I have a question about the reproducibility for final submission. I build my model with Pytorch framework and I apply all the recommend methods to ensure the ability to reproduce the results. However, I can not get an exact result on different machines. The results are very close with each other (+ or - 0.4%). I know that it is very difficult to reproduce an exact result on different platforms with Tensorflow as well.
Here is the link for Pytorch https://pytorch.org/docs/stable/notes/randomness.html.
"Completely reproducible results are not guaranteed across PyTorch releases, individual commits, or different platforms. Furthermore, results may not be reproducible between CPU and GPU executions, even when using identical seed"
Would you count the score that you get on your platform after you run the submit code as the final ranking score ?
Posted by: wduong @ Sept. 28, 2021, 2:23 p.m.Hi, thanks for your question
In your case, +-0.4 is fairly reasonable from a scientific perspective.
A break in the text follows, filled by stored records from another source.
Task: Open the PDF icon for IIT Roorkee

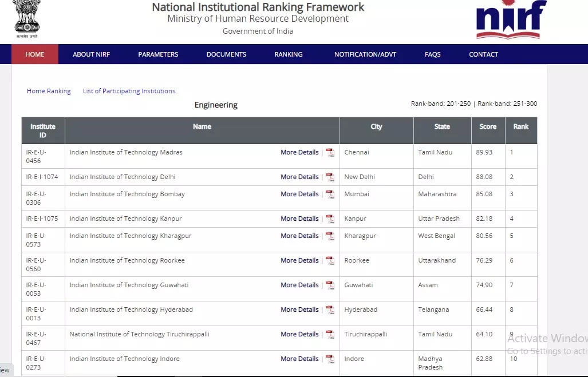Action: point(330,261)
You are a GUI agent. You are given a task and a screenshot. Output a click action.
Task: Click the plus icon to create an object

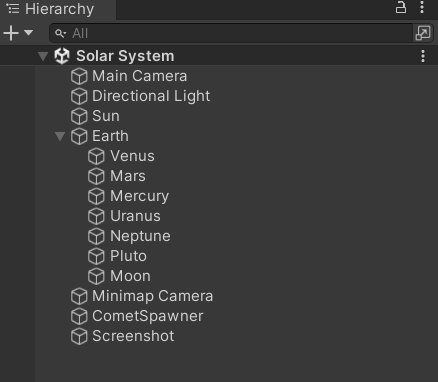pos(11,33)

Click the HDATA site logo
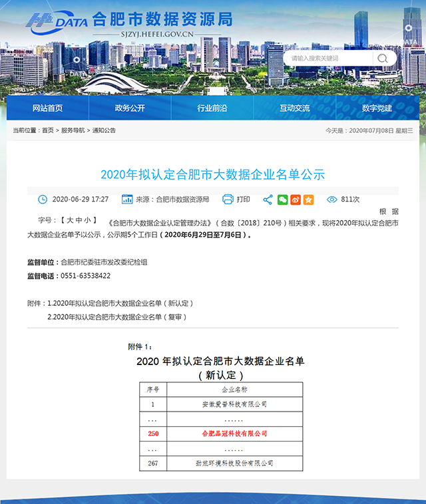pos(57,22)
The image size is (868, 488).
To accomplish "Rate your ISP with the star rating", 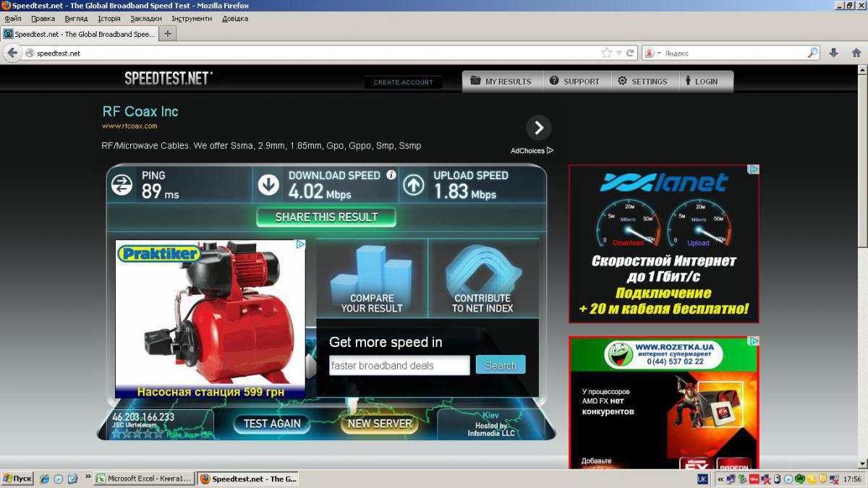I will 137,434.
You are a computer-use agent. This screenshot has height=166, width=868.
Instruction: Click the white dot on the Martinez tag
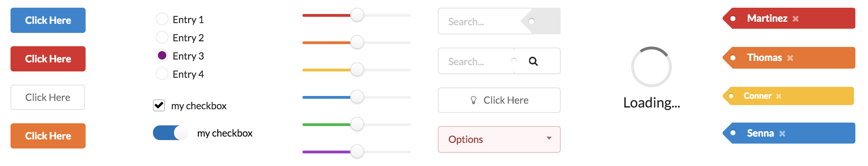(733, 19)
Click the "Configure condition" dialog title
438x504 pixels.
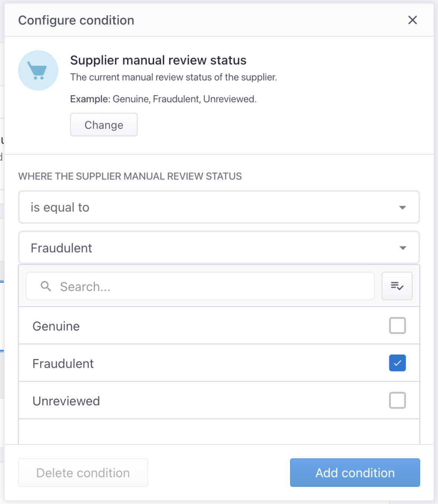coord(76,20)
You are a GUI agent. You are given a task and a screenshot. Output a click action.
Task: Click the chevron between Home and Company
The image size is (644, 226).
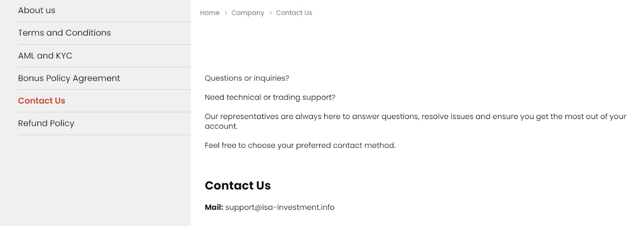tap(226, 13)
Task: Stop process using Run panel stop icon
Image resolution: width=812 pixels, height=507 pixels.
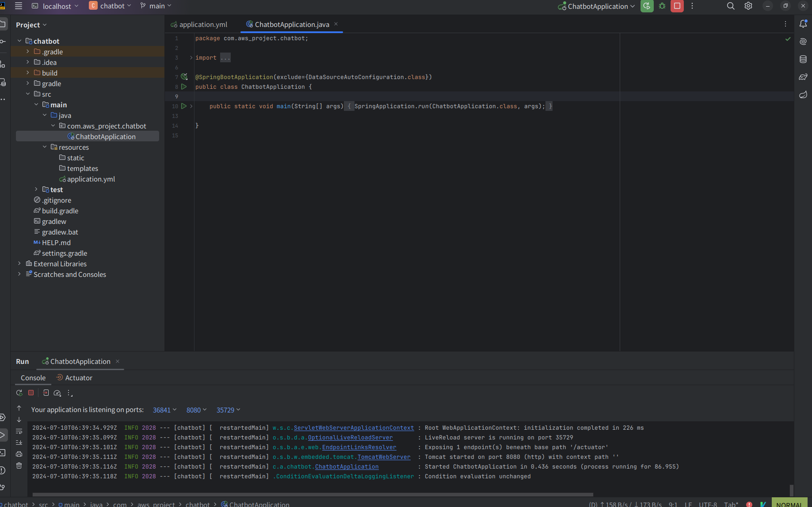Action: (x=31, y=393)
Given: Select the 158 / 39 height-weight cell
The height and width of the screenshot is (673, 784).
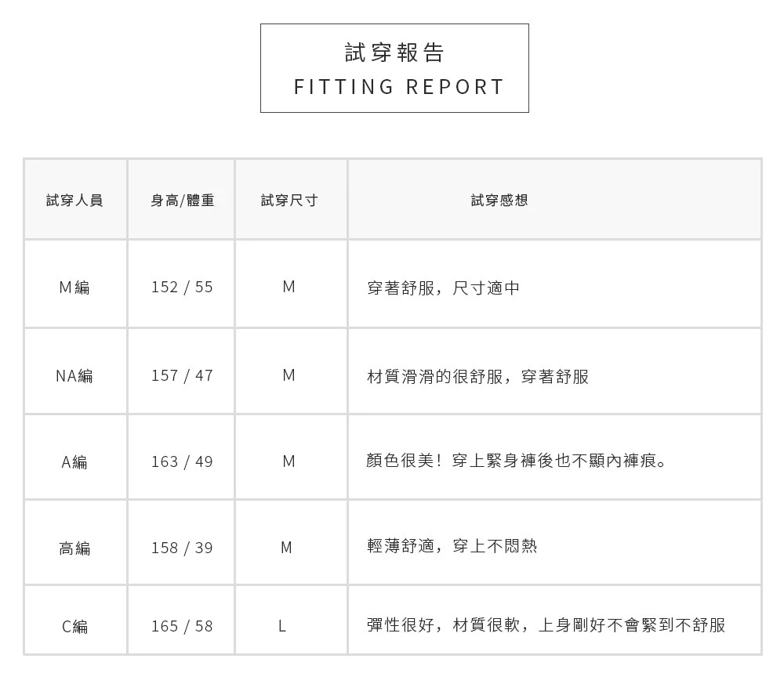Looking at the screenshot, I should tap(182, 548).
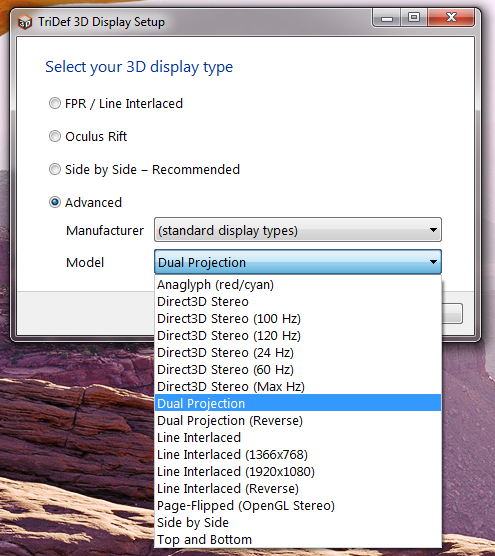Screen dimensions: 495x556
Task: Pick Top and Bottom from list
Action: pos(298,540)
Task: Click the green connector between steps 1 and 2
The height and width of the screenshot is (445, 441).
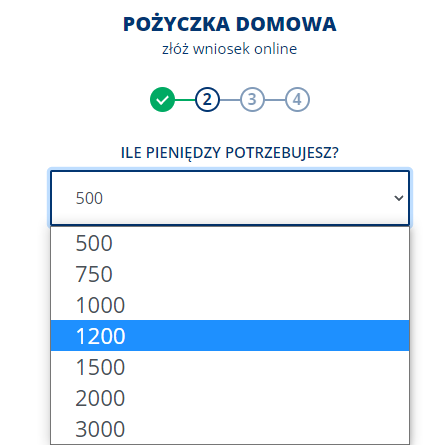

We run your code again for checking the reliability of the predictions that participants submit on Codalab. If it's relatively stable (just like in your case), we will respect your result in the leaderboard. Don't worry. If there are extreme cases where two groups' results/accuracies are too close after we compute the final score (overall of both tasks), and rerunning their code lead to fluctuation which influences the final ranking, we MAY offer tied winners or similar (this will be dicussed if we observer such cases in the evaluation stage of the competition).
Xiaoxi